Heroes come in many shapes and sizes.
Born and raised in Odessa, Texas, Chris Kyle became a professional rodeo rider until injury forced him to reassess his priorities.
He enlisted with the military and his keen eye - nurtured by his father who taught him to hunt at an early age – set Kyle apart as a sniper.
During four tours of duty in Iraq, he gained the reputation as the most lethal sniper in American military history, with 160 confirmed kills to his name. Such was his notoriety, the enemy nicknamed him ‘The Devil Of Ramadi’ and put a sizeable bounty on his head.
When Kyle eventually returned home, deeply scarred by clashes with insurgents and the deaths of his brothers in arms, he gradually regained his humanity and reconnected with his family by working with veterans suffering from post-traumatic stress disorder.

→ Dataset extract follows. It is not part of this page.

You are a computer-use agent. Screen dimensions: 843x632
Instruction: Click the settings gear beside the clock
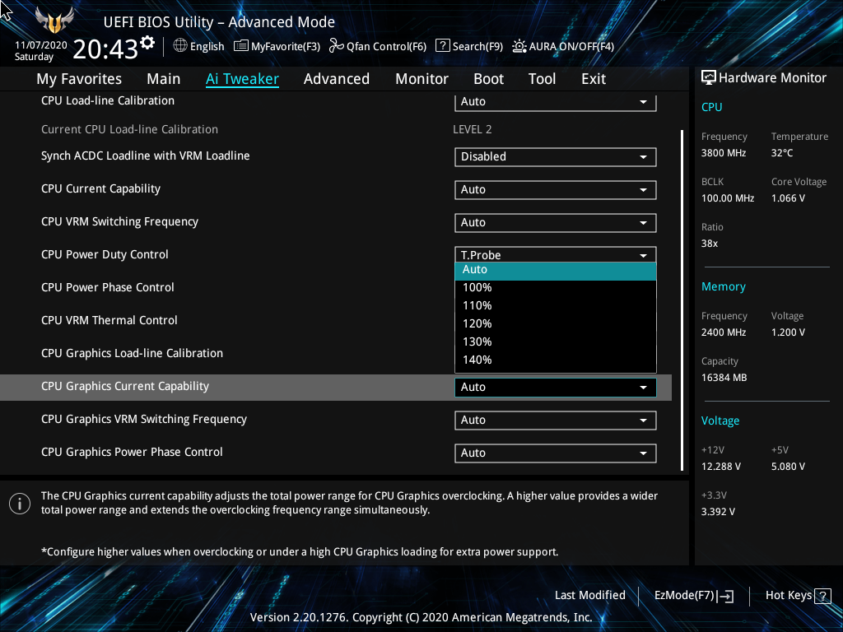tap(147, 42)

In a bitter twist, having survived Iraq, Kyle was killed by one of those traumatised veterans on a Texas shooting range.
His achievements are celebrated in Clint Eastwood’s impeccably crafted biopic, which opens on a rooftop in Iraq with Chris Kyle (Bradley Cooper) staring down a telescopic sight as a woman and her young son emerge from a building.
Tensions steadily cranks up as Kyle places his finger on the trigger.
‘They’ll fry you if you’re wrong,’ warns his compatriot Goat-Winston (Kyle Gallner).
We rewind initially to Chris’ childhood, where he learns how to handle a gun with his father Wayne (Ben Reed).
‘You’re going to make a fine hunter some day,’ says the old man tenderly.
When dreams of bull-riding turn sour, Chris enlists and he meets Taya (Sienna Miller) in a bar.
They marry and she raises their family alone while Chris fights overseas and attempts to outwit an elusive rival sniper called Mustafa (Sammy Sheik).With each successive tour, Chris returns home unable to communicate effectively with his loved ones.
‘I need you to be human again,’ pleads Taya. ‘I need you to be here.’
American Sniper unfolds from Kyle’s fervently patriotic perspective and the lack of narrative balance might trouble some audiences.
Eastwood is more interested here in the psychology of a father and husband than wading through the murky politics and morality of modern warfare.
Battle sequences are choreographed with meticulous precision and Cooper, who bulked up for the role, affects a drawl to perfection as he conveys the demons that haunt Kyle and drive him further from the people that love him the most.
Miller is solid in a meaty supporting role, reminding Chris of his responsibilities to his family as well as his country.
‘I’m making memories by myself. I have no one to share them with,’ sobs Taya.
Kyle’s memory is polished to a lustre by Eastwood’s film.